Of course, it is never as simple as that. The tax law, in its broadest context, provides numerous alternative treatment to gains and losses generated from transactions involving different tangible and intangible properties.

Let’s first define cryptocurrencies.

Crypto or Virtual Currencies

DeFi projects use dApps or decentralized applications that anyone can develop and use. These applications use utility or native tokens or DeFi tokens that facilitate transactions. These DeFi tokens serve many purposes other than just making payments or being a store of value. 

Cryptocurrencies are pieces of software that transfer value between users. The word ‘crypto’ comes from the Greek word ‘kryptos’ which means hidden. Like cash, they can be used to buy and sell goods and services. But unlike cash, they are not authenticated by a central authority such as the government or a central bank. They exist on the decentralized peer to peer networks of blockchains and are used for several purposes, such as incentivizing miners, storing value, and enabling other transactions on a blockchain. Since there is no single authority that issues cryptocurrencies, the supply and demand of cryptocurrencies are determined by the users collectively. Simply put, a cryptocurrency is a number that is tracked on a blockchain.

Since cryptocurrencies can be used to transfer value, exchanged with other cryptocurrencies, purchase goods and services, converted to fiat or regular currencies, etc., they are considered “property.” Therefore, the regular tax rules that apply to dispositions of property usually apply to cryptocurrencies.

General tax treatment

The IRS has released guidance that provides general tax treatment to the use of cryptocurrency as transfer of value transactions (https://www.irs.gov/irb/2014-16_IRB#NOT-2014-2; https://www.irs.gov/individuals/international-taxpayers/frequently-asked-questions-on-virtual-currency-transactions). The normal rules applicable to the disposition of property, including the rules regarding the capital gain or loss treatment, would apply to cryptocurrency exchanges.

So, would the exchange of one cryptocurrency, say Bitcoin, for another, such as Ether, would qualify for tax deferral provided for like-kind exchanges? The short answer, no. The 2017 tax law made it clear that each cryptocurrency as a distinct property from each other so the like-kind exchange rules for tax deferral do not apply here.

That raises a question the tax treatment prior to 2018, before the law was passed.

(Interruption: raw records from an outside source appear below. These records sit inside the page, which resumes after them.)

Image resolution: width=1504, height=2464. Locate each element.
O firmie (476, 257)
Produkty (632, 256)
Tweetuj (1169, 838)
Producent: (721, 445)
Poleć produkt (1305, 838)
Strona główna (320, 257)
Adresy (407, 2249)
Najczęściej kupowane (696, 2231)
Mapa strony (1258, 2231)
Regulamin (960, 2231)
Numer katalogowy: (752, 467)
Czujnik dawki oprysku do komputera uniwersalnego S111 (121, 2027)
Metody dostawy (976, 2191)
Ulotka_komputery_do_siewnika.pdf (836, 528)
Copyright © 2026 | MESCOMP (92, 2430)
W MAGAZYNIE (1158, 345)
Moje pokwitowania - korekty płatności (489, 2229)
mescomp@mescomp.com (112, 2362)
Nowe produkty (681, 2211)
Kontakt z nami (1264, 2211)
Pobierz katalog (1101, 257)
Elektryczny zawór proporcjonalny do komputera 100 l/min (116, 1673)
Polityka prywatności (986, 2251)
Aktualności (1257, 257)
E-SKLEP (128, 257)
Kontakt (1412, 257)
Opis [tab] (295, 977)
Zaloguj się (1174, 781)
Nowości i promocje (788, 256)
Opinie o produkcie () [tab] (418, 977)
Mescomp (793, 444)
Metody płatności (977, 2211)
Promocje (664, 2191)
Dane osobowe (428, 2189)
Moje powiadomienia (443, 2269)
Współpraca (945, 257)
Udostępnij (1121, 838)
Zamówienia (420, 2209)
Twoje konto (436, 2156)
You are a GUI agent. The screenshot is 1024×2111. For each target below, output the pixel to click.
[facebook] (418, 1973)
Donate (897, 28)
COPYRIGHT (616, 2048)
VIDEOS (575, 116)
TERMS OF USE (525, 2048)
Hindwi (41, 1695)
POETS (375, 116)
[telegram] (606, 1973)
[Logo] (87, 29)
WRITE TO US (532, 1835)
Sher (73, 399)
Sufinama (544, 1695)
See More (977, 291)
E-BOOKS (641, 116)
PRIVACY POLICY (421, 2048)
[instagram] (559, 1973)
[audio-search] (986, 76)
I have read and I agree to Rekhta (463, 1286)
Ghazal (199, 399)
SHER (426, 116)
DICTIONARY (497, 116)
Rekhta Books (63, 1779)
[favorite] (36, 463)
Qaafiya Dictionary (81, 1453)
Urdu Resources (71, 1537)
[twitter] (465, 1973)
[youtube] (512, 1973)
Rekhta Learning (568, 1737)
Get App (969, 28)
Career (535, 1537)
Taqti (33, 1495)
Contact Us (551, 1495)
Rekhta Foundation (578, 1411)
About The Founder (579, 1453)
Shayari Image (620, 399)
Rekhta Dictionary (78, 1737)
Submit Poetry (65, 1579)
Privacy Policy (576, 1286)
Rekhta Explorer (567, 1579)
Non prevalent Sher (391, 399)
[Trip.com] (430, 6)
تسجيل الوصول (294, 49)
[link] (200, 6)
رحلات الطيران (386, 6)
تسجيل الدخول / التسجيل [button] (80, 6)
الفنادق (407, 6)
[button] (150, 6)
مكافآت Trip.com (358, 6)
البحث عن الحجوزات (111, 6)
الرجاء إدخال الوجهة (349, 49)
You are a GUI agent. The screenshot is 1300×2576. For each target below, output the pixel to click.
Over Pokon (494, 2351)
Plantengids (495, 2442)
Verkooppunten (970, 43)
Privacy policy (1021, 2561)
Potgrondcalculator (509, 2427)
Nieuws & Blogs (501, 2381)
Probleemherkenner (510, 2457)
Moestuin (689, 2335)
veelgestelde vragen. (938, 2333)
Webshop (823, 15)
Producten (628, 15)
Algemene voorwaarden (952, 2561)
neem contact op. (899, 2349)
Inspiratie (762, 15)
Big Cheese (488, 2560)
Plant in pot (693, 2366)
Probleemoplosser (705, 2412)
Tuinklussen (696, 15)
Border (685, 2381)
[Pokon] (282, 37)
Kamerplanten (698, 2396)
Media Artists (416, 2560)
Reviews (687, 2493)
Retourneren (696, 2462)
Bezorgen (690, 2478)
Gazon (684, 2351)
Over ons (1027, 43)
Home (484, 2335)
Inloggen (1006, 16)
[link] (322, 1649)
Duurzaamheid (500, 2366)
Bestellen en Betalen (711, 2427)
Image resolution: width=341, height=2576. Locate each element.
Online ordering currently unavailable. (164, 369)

The IRS’ Office of Chief Counsel issued a memorandum (https://www.irs.gov/pub/irs-wd/202124008.pdf) that clarified that the like-kind exchange treatment did not apply in the case of three cryptocurrencies, Bitcoin, Ether, and Litecoin, if they were exchanged among each other even before 2018. It is unclear whether the same would apply to other cryptocurrencies.

What happens when one simply purchases a cryptocurrency with a regular currency like the U.S. dollar? Is this a reportable transaction on one’s tax return? A mere purchase with a regular currency is not reportable transaction. The purchaser does have to start maintaining records that establish the cost or basis in the cryptocurrency so at later disposition any resulting gain or loss can be calculated and supported adequately.

The IRS in Revenue Ruling 2019-24, (https://www.irs.gov/pub/irs-drop/rr-19-24.pdf) the IRS considered two situations in the event of a “hard-fork” where units of new cryptocurrency are not received in the first case, and another where units of the new cryptocurrency are issued to the holders of the original cryptocurrency. A hard-fork occurs when a cryptocurrency on a distributed ledger undergoes a protocol change that results in a permanent fork from the old or legacy distributed ledger and the future transactions are recorded in a new distributed ledger. The IRS clarified that if units of a new cryptocurrency are not issued, then there is no taxable event, but there is when units of a new cryptocurrency are issued to the holders of the “legacy” cryptocurrency.

In Notice 2014-21 ( https://www.irs.gov/irb/2014-16_IRB#NOT-2014-21) the IRS has addressed several transactions involving cryptocurrencies providing guidance in the form of frequently asked questions that every reader should be familiar with.